Мелкая ребятня прыснула от грозной богини по подлеску, куда почти добрался весенний разлив Двурушной. А ведь при всех походных трудах пристрожить их взрослые не позабывают — вскользь подумалось Маре. Не те у людей законы, чтоб их потомство волю себе давало. Однако же вон: шляются по ночи, заместо того, чтоб спать. Ее вот испугались, а ведь к кострам не вернутся, так и станут лазить вокруг да около. А зачем? Чего они тут рыщут? Ради какой такой пользы, коей она, к примеру, разглядеть не может. Понятно, что морочит их любопытство ко всему на свете, да ведь здесь-то ничего нового для себя они не разыщут. И деревья знакомые, и река обычная, а горы так и вовсе везде одинаковы. И все одно будет шариться по кустам эта малышня, не страшась отчих оплеух, что заготовлены для них у костров. И старшие за них не шибко-то пугаются, не бегут искать по потемкам. Зверье-то их обоз распугал — то верно. Но ведь и другие какие беды на шалопутов свалиться могут, иль она чего не понимает в родительском деле?
— Великая, — прошелестело сбоку мужским голосом под оханье девичьего.
Мара и тут не обернулась, не сбавила шагу — какое ей дело, кто тут по кустам милуется? Не принародно же им свои страсти тешить. А все дни напролет люди на глазах друг друга. Да и трудятся безмерно, одолевая путь на восход промеж неверных, кособоких горных склонов.
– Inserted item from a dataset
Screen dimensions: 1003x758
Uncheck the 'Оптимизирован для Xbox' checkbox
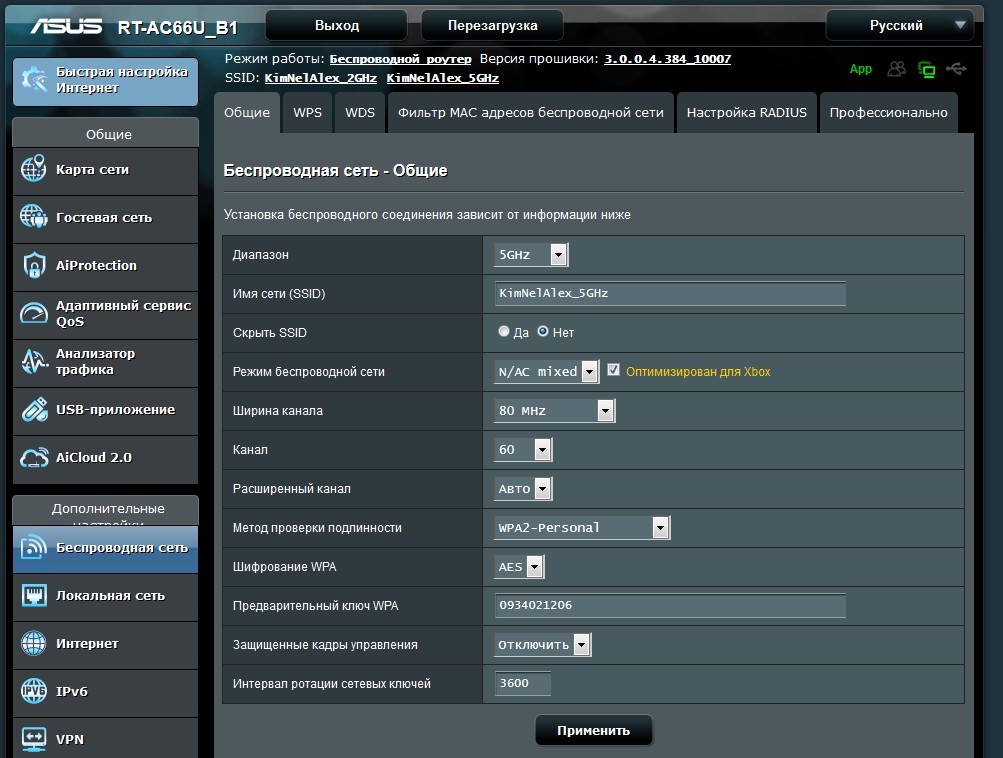pos(614,370)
Да еще и вдоль весенних вод, отхвативших у земли добрый берег.
— И куда тебя понесло по ночи-то, неугомонная? — проворчал, пристраиваясь к ней, Ильм.
Драговит не взял его с собой на закат, помятуя о гневе Светогора с Деснилом за его призыв в поход. Руки Ильма-лиса дома-то боле годны, нежели в дальней дороге с неверным концом. И он сам понимал это, но обиду на побратимов все же держал. Оттого и рычал на всех, кто подворачивался под руку, все дни пути.
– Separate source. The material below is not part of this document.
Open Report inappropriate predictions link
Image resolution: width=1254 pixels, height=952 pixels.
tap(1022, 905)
— А ты чего ж не на охоте? — лениво отозвалась Мара, едино, дабы не обидеть его молчанием. — Два дня меня теребили найти вам добычу. А нашла, так ты здесь остался. За мной, что ль догляд чинить?
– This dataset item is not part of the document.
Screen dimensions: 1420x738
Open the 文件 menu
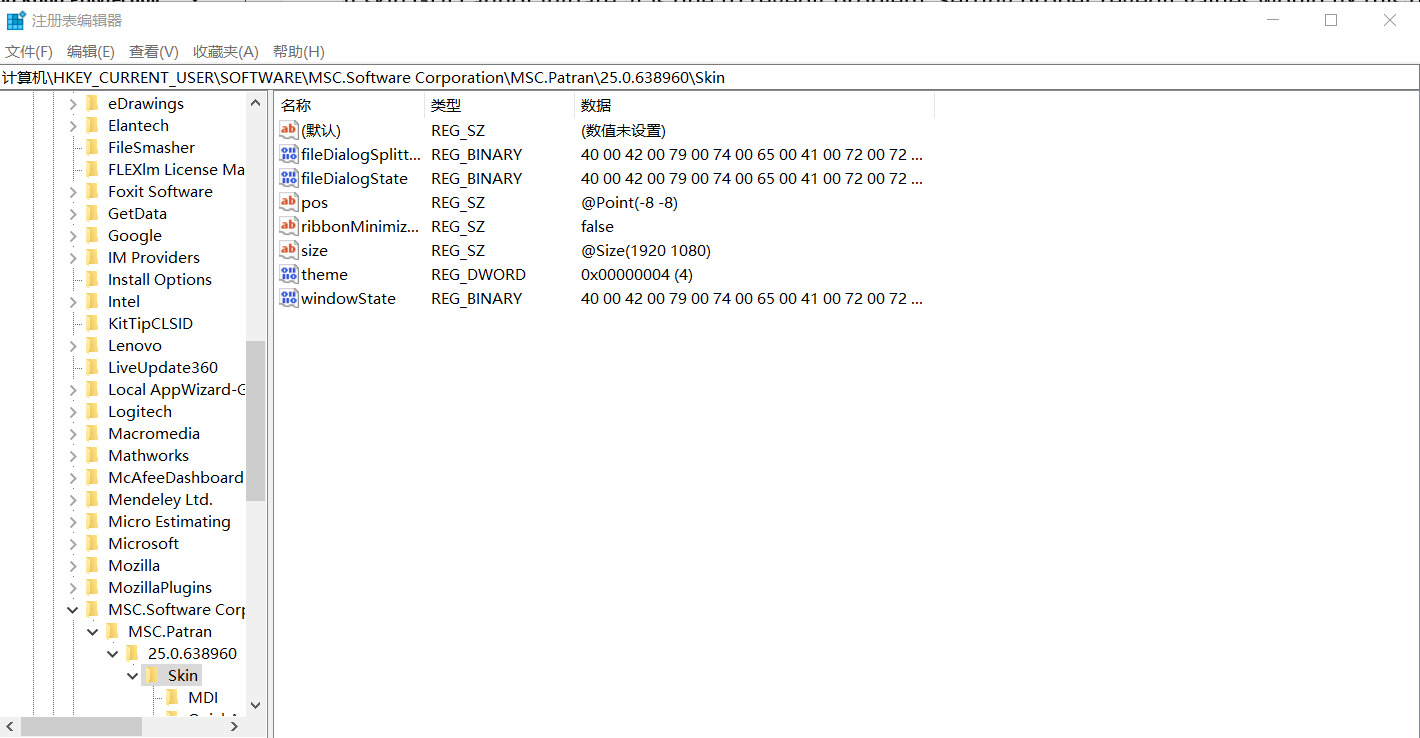click(28, 51)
— Больно надо! — фыркнул Ильм, не отступая от нее, однако, ни на шаг. — Чего за тобой доглядывать-то? Разве ты какую опасность разнюхала, оттого и бродишь?
— Насколько мне ведомо, нынче Тугор одну для нас опасность видит. Сокрушается, будто тащимся мы дохлыми тушами. А зерно, меж тем, убывает.
— Зерно, это да, — вздохнул Ильм, подставив руку, дабы богиня на нее оперлась и не расквасила себе нос колченогая. — Зерна коням точно не хватит до дома добраться. Не так уж тут густо с травой — позаливало вон берега-то. Страшусь, не захирели бы наши кони. И повозок, вроде, поубавилось заметно. И на выпас загоняем их в каждую щель меж камней да в леске, а все не то. Ты, может, раздобудешь, где ни то, кормов-то?